[Dataset entries]
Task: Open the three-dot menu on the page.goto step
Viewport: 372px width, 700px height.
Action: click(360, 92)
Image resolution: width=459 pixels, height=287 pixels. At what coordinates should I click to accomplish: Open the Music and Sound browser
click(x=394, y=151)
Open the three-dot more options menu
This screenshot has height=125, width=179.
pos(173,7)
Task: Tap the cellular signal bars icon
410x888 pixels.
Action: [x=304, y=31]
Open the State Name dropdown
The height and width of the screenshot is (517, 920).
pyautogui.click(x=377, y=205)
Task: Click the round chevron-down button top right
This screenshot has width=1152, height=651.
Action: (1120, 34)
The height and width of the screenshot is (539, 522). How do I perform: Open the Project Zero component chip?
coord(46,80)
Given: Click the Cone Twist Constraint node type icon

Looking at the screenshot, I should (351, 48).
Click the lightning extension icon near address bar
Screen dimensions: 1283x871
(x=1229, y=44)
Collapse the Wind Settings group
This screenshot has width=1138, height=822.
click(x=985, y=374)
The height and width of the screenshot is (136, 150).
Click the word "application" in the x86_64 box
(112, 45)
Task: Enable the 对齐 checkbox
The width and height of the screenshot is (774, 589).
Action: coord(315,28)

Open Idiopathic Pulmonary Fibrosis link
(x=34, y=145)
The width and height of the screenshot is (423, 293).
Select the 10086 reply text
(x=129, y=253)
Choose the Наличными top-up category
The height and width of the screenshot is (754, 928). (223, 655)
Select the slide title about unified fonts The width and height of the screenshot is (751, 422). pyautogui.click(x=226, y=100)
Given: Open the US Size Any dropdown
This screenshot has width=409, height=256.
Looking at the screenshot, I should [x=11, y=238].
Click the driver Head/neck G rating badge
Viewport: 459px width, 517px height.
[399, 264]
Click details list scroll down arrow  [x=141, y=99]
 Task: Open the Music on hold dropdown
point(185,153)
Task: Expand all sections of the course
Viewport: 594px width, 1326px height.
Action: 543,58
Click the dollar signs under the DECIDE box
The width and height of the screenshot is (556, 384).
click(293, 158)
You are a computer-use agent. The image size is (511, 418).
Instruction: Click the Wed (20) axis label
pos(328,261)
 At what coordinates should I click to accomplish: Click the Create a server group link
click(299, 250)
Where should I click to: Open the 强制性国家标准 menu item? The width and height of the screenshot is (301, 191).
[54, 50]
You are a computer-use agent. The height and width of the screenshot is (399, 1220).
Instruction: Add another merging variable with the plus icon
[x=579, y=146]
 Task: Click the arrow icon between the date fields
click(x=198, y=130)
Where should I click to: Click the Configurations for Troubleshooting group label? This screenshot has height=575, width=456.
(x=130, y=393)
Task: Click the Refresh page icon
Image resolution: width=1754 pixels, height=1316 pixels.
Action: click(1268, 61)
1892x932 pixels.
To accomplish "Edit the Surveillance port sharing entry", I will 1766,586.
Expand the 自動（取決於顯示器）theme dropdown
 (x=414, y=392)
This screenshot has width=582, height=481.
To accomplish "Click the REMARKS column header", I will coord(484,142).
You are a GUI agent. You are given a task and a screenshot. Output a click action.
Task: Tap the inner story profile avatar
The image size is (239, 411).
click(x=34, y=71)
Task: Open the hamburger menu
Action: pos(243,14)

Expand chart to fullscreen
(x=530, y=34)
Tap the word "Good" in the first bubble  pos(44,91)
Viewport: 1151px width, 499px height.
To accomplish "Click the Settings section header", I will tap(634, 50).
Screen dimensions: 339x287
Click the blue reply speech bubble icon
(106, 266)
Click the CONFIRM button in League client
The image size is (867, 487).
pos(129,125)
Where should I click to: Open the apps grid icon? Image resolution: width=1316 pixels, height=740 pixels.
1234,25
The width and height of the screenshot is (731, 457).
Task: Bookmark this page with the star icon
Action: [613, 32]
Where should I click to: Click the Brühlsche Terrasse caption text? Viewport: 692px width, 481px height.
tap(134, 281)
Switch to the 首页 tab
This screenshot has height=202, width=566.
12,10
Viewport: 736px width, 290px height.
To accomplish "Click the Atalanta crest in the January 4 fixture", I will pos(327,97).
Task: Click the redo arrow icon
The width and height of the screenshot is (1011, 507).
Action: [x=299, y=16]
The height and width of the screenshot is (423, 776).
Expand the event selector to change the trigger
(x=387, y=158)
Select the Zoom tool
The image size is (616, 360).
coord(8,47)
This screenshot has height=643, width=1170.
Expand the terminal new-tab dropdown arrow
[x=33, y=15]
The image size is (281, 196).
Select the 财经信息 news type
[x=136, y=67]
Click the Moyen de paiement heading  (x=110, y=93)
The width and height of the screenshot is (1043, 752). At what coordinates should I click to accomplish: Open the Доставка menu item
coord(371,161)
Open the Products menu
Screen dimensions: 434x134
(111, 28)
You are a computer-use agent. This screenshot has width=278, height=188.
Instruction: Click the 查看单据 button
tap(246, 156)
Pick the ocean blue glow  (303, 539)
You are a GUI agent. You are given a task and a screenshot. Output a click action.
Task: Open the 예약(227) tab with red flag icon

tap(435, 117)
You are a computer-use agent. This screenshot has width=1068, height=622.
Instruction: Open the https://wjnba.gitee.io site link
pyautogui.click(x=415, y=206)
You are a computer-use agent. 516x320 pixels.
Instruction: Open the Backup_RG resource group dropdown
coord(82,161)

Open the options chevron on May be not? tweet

## Exercise brief
Edit all the rows above so that each "Instruction" becomes "Goal", and leave everything else unchanged.

## Solved problem
Task: Open the three-dot menu on the page.goto step
Viewport: 372px width, 700px height.
Action: click(360, 92)
Image resolution: width=459 pixels, height=287 pixels. At what coordinates should I click to accomplish: Open the Music and Sound browser
click(x=394, y=151)
Open the three-dot more options menu
This screenshot has height=125, width=179.
pos(173,7)
Task: Tap the cellular signal bars icon
410x888 pixels.
Action: [x=304, y=31]
Open the State Name dropdown
The height and width of the screenshot is (517, 920).
pyautogui.click(x=377, y=205)
Task: Click the round chevron-down button top right
This screenshot has width=1152, height=651.
Action: (1120, 34)
The height and width of the screenshot is (539, 522). How do I perform: Open the Project Zero component chip?
coord(46,80)
Given: Click the Cone Twist Constraint node type icon

Looking at the screenshot, I should (351, 48).
Click the lightning extension icon near address bar
Screen dimensions: 1283x871
(x=1229, y=44)
Collapse the Wind Settings group
This screenshot has width=1138, height=822.
click(x=985, y=374)
The height and width of the screenshot is (136, 150).
Click the word "application" in the x86_64 box
(112, 45)
Task: Enable the 对齐 checkbox
The width and height of the screenshot is (774, 589).
Action: coord(315,28)

Open Idiopathic Pulmonary Fibrosis link
(x=34, y=145)
The width and height of the screenshot is (423, 293).
Select the 10086 reply text
(x=129, y=253)
Choose the Наличными top-up category
The height and width of the screenshot is (754, 928). (223, 655)
Select the slide title about unified fonts The width and height of the screenshot is (751, 422). pyautogui.click(x=226, y=100)
Given: Open the US Size Any dropdown
This screenshot has width=409, height=256.
Looking at the screenshot, I should [x=11, y=238].
Click the driver Head/neck G rating badge
Viewport: 459px width, 517px height.
[399, 264]
Click details list scroll down arrow  [x=141, y=99]
 Task: Open the Music on hold dropdown
point(185,153)
Task: Expand all sections of the course
Viewport: 594px width, 1326px height.
Action: 543,58
Click the dollar signs under the DECIDE box
The width and height of the screenshot is (556, 384).
click(293, 158)
You are a computer-use agent. The image size is (511, 418).
Goal: Click the Wed (20) axis label
pos(328,261)
 At what coordinates should I click to accomplish: Click the Create a server group link
click(299, 250)
Where should I click to: Open the 强制性国家标准 menu item? The width and height of the screenshot is (301, 191).
[54, 50]
You are a computer-use agent. The height and width of the screenshot is (399, 1220).
Goal: Add another merging variable with the plus icon
[x=579, y=146]
 Task: Click the arrow icon between the date fields
click(x=198, y=130)
Where should I click to: Click the Configurations for Troubleshooting group label? This screenshot has height=575, width=456.
(x=130, y=393)
Task: Click the Refresh page icon
Image resolution: width=1754 pixels, height=1316 pixels.
Action: click(1268, 61)
1892x932 pixels.
To accomplish "Edit the Surveillance port sharing entry", I will 1766,586.
Expand the 自動（取決於顯示器）theme dropdown
 (x=414, y=392)
This screenshot has width=582, height=481.
To accomplish "Click the REMARKS column header", I will coord(484,142).
You are a GUI agent. You are given a task and a screenshot. Output a click action.
Task: Tap the inner story profile avatar
The image size is (239, 411).
click(x=34, y=71)
Task: Open the hamburger menu
Action: pos(243,14)

Expand chart to fullscreen
(x=530, y=34)
Tap the word "Good" in the first bubble  pos(44,91)
Viewport: 1151px width, 499px height.
To accomplish "Click the Settings section header", I will tap(634, 50).
Screen dimensions: 339x287
Click the blue reply speech bubble icon
(106, 266)
Click the CONFIRM button in League client
The image size is (867, 487).
pos(129,125)
Where should I click to: Open the apps grid icon? Image resolution: width=1316 pixels, height=740 pixels.
1234,25
The width and height of the screenshot is (731, 457).
Task: Bookmark this page with the star icon
Action: [613, 32]
Where should I click to: Click the Brühlsche Terrasse caption text? Viewport: 692px width, 481px height.
tap(134, 281)
Switch to the 首页 tab
This screenshot has height=202, width=566.
12,10
Viewport: 736px width, 290px height.
To accomplish "Click the Atalanta crest in the January 4 fixture", I will pos(327,97).
Task: Click the redo arrow icon
The width and height of the screenshot is (1011, 507).
Action: [x=299, y=16]
The height and width of the screenshot is (423, 776).
Expand the event selector to change the trigger
(x=387, y=158)
Select the Zoom tool
The image size is (616, 360).
coord(8,47)
This screenshot has height=643, width=1170.
Expand the terminal new-tab dropdown arrow
[x=33, y=15]
The image size is (281, 196).
Select the 财经信息 news type
[x=136, y=67]
Click the Moyen de paiement heading  (x=110, y=93)
The width and height of the screenshot is (1043, 752). At what coordinates should I click to accomplish: Open the Доставка menu item
coord(371,161)
Open the Products menu
Screen dimensions: 434x134
(111, 28)
You are a computer-use agent. This screenshot has width=278, height=188.
Goal: Click the 查看单据 button
tap(246, 156)
Pick the ocean blue glow  (303, 539)
You are a GUI agent. You are given a task and a screenshot. Output a click action.
Task: Open the 예약(227) tab with red flag icon

tap(435, 117)
You are a computer-use agent. This screenshot has width=1068, height=622.
Goal: Open the https://wjnba.gitee.io site link
pyautogui.click(x=415, y=206)
You are a computer-use agent. 516x320 pixels.
Goal: Open the Backup_RG resource group dropdown
coord(82,161)

Open the options chevron on May be not? tweet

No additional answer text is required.